Christy was ready to make a change. No more get-fit-quick diet fads. No more weak promises to get in shape “next year.” No more fitness disappointment. This time getting healthy was going to happen. To make that happen, Christy went to the local Globo-gym to speak to a “professional.”

Unfortunately for Christy, the term “fitness professional” is thrown around quite a bit these days. Even worse, it’s not a matter of their qualifications; they could have every fitness degree and certification in the world and it STILL might not matter in terms of your personal transformation. The fact is, fitness transformations are as much about mental changes as they are physical changes. They involve emotional, mental, and physical investments of resources, time, and money. The manager of all these aspects is supposed to be your personal trainer.

Now, I’m not going to tell you how to find the right personal trainer, but I will tell you the lies that the wrong one will tell you. Look for these lines and think about reevaluating your investment:

Lie #1: I know EXACTLY what you need to do to lose 50 pounds in 30 days.

Improving your body is hard, and no matter what secret formula personal trainers may employ, it won’t change that fact. On top of that, even if they could accomplish an unrealistic goal, it probably won’t be healthy or safe. Gradual progression is the way to long term, healthy changes in your body.

Lie #2: Weight loss is actually really easy.

While it is true that eating less and burning more calories will result in weight loss in most people, your personal situation may be more complicated than that. Eating less may require changing decades (or possibly a lifetime) of bad habits, and burning more calories involves time, effort, and pain that you may not be willing to contribute, especially right off the bat. The relative difficulty is completely dependent on your personal situation.

Lie #3: This is going to be the hardest challenge of your entire life.

Yes, transformations are hard, but don’t get scared into thinking that your workout and diet plan is going to be more difficult than any other thing you’ve gone through. A good trainer should be able to assess what you need to do, what you’re capable of, and what type of motivation will get you the change you’re looking for.

Lie #4: I’ve used this exact plan to transform 500 people!

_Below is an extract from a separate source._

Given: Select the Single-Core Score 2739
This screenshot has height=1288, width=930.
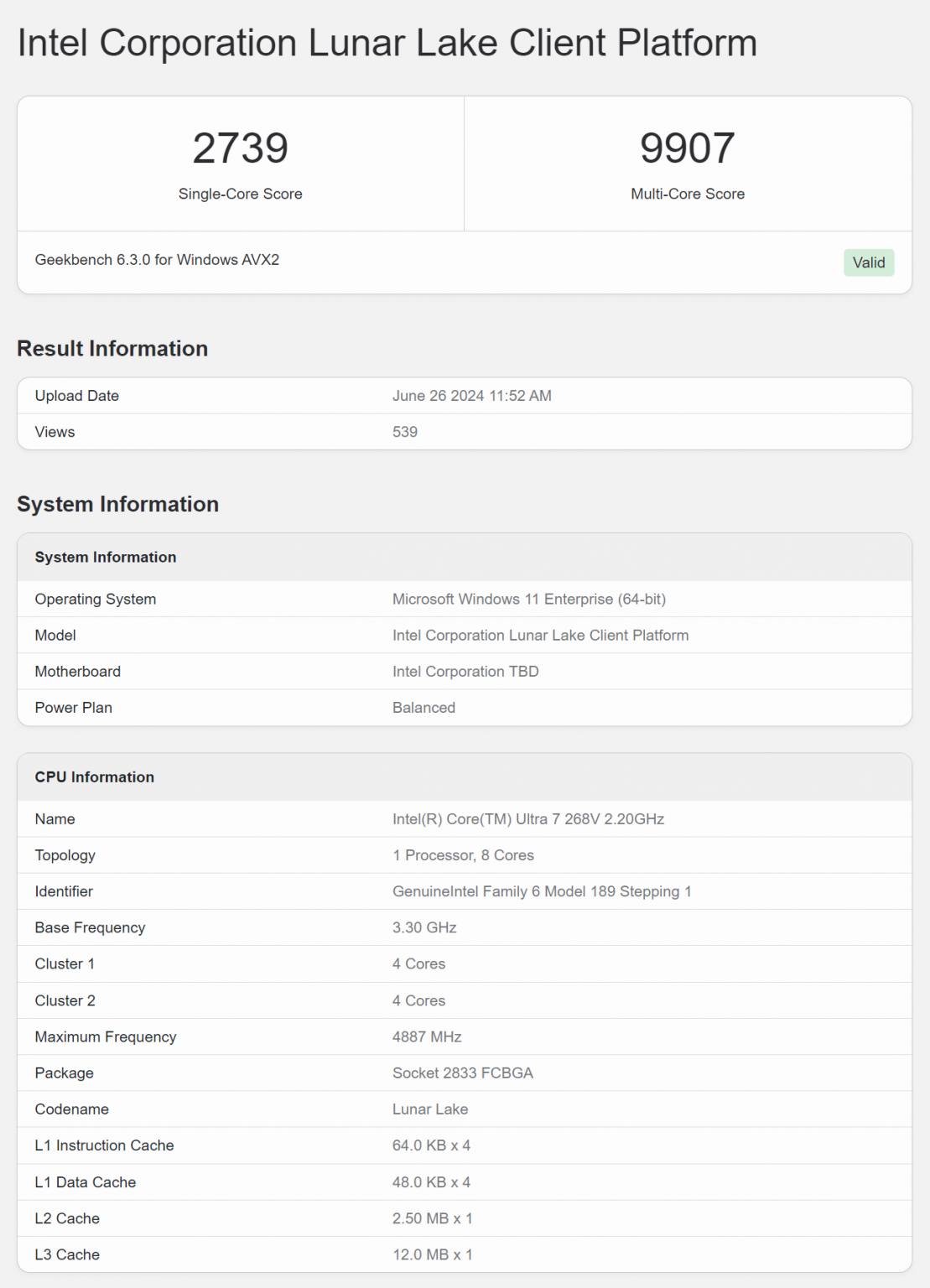Looking at the screenshot, I should tap(240, 149).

There are some boiler-plate strategies to improving fitness levels, but again, your personal situation is different. If you went to a dentist and he said nothing but, “here’s a tooth brush, use it daily and that pain in your tooth will probably go away,” would you be satisfied? No! Your situation is unique, and while the basic aspects may be similar to other people, you came to a professional to get personalized advice and guidance. There should be some form of assessment and personalization to your plan.

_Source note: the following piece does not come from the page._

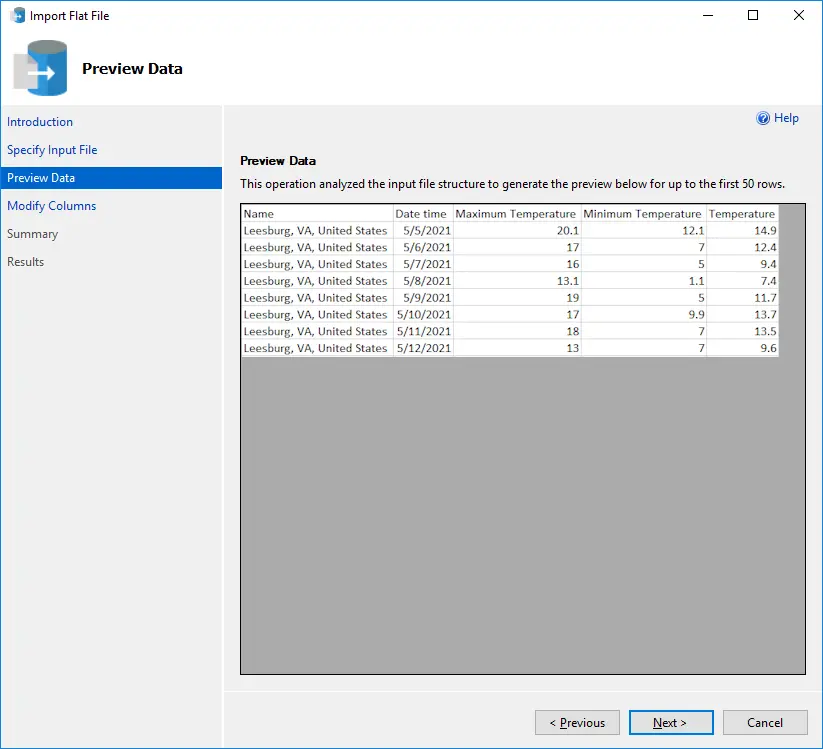823x749 pixels.
Task: Cancel the import wizard
Action: [x=765, y=722]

Lie #5: I got ripped by doing this workout 5 times a week.

If your personal trainer is worth his or her salt, they have taken fitness to heart. This means that they probably dedicate more time to exercise and proper diet than the average person, and they should! They get paid for it! Thinking that you’re going to be able to look or perform like your personal trainer using a minimal investment in time and effort is naive, and they shouldn’t lead you into believing that. Even if they are able to minimize their time working out, it’s probably because they’ve exercised for years and years, allowing them to enter a “maintenance mode” that allows them to maintain a certain level of physical performance without that much effort (you are not there yet, so don’t even think about it).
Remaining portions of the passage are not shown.